Pointing records for text and elements:
>>>>>

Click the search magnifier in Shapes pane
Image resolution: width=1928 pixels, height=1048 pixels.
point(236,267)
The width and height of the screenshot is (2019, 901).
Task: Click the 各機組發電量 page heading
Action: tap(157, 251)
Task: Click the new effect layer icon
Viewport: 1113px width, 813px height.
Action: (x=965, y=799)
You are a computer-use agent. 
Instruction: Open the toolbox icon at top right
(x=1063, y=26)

<<<<<

(Challenge): Edit all the data above so that each "icon" becomes "button", and keep everything else unchanged.

(Solution for this task):
Click the search magnifier in Shapes pane
Image resolution: width=1928 pixels, height=1048 pixels.
point(236,267)
The width and height of the screenshot is (2019, 901).
Task: Click the 各機組發電量 page heading
Action: tap(157, 251)
Task: Click the new effect layer button
Viewport: 1113px width, 813px height.
Action: (x=965, y=799)
You are a computer-use agent. 
Instruction: Open the toolbox button at top right
(x=1063, y=26)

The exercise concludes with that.